SEQUENCING ENTIRE GENOMES
Sequencing the entire genome from one organism can be accomplished in different ways. Chromosome walking allows the researcher to identify and sequence one clone and then, using those data, to find overlapping clones (Fig. 8.9). After those are identified and sequenced, more overlapping clones are identified. The process goes in order either up or down the chromosome, compiling the sequence piece by piece. Usually the first clone is located relative to a particular marker, such as an STS or RFLP. Chromosome walking is often used to characterize genes responsible for a particular disease. Analysis of DNA from people with the disease may have revealed a particular RFLP that is always present in those with the disease, but absent in unaffected people. This RFLP can be identified in a library clone. Then chromosome walking both upstream and downstream of the RFLP will, it is hoped, provide the whole gene sequence.
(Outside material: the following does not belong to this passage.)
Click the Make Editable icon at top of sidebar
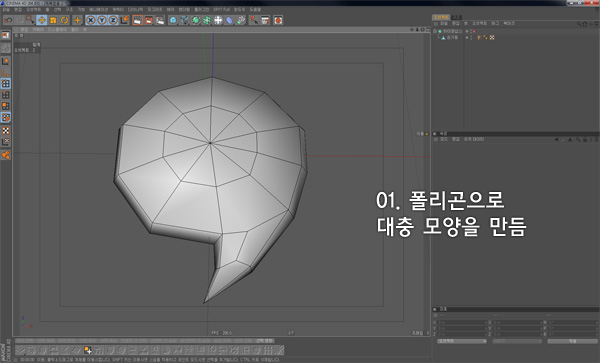 [6, 35]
Although chromosome walking is a powerful tool to identify genes, its use for sequencing an entire genome is too arduous. Instead, shotgun sequencing is used to assemble sequence data from an entire genome (Fig. 8.10). Here genomic libraries are constructed and random clones are sequenced. A computer compiles the sequence information, identifying the overlapping regions between clones, and ordering the clones into a complete sequence. This procedure is repeated to eliminate as many gaps as possible. This method was used to sequence Haemophilus influenzae, the first cellular genome to be sequenced. This genome has 1.8 Mb and took less than 3 months to complete using shotgun sequencing.